HOLLYWOOD—CBS-owned Showtime networks this fall will feature a one-hour adaptation of Thomas Maier's Masters of Sex: The Life and Times of William Masters and Virginia Johnson, The Couple Who Taught America How to Love, from Sony Pictures TV. The docudrama, scripted by Michelle Ashford (most recently known for her HBO series, John Adams) and co-produced by Ashford, Sarah Timbermann and Carl Beverly, will reveal what the Hollywood Reporter described as "the lives and unusual relationship between [the] influential sexual education researchers."
Maier's book has been reviewed by both The New York Times and The Washington Post, with Times reviewer Cristina Nehring noting that at one point, Johnson claimed that the couple was "as famous as Kleenex," and the Post's Louis Bayard pointing out that even the couple's names were sexually suggestive: "Masters, with its echoes of bondage and onanism, and Johnson, that venerable euphemism for penis. If they hadn't been the most famous sexologists of their day, they might have opened an S&M club in Tribeca."

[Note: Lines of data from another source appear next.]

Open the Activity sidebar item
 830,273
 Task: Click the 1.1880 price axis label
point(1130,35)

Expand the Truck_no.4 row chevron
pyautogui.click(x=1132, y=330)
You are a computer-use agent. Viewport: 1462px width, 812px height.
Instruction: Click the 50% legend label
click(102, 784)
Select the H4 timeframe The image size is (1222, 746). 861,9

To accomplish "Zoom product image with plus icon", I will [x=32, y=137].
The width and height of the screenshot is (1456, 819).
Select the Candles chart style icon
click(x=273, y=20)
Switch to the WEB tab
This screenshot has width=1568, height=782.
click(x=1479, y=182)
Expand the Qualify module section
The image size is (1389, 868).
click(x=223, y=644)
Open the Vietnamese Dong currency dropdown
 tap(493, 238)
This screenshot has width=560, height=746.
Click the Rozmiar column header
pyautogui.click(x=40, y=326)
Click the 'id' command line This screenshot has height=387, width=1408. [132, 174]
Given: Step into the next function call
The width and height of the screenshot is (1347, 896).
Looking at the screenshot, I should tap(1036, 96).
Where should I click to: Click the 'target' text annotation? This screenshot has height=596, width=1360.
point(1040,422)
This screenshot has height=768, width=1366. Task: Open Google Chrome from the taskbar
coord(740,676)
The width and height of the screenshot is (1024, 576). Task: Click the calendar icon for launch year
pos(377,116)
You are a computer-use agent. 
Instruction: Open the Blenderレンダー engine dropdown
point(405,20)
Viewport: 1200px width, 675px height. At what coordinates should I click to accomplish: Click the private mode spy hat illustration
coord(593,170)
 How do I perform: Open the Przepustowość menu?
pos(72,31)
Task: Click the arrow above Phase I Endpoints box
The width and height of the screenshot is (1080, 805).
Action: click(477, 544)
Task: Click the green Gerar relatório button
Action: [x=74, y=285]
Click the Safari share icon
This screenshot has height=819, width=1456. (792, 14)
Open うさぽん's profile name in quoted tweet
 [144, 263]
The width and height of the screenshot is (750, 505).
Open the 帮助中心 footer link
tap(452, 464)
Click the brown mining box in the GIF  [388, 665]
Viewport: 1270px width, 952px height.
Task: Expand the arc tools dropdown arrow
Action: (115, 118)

But Nehring takes the couple to task for (she claims) misleading the public into thinking they were a loving couple when what their relationship "was [really] about" was "the success of their product, which, by this point, was the revolutionary sexual science of the Masters and Johnson brand." She also hyperbolically accuses them of overstating some of their discoveries, such as that "women are far more sexually superpowered, proceeding effortlessly from orgasm to orgasm."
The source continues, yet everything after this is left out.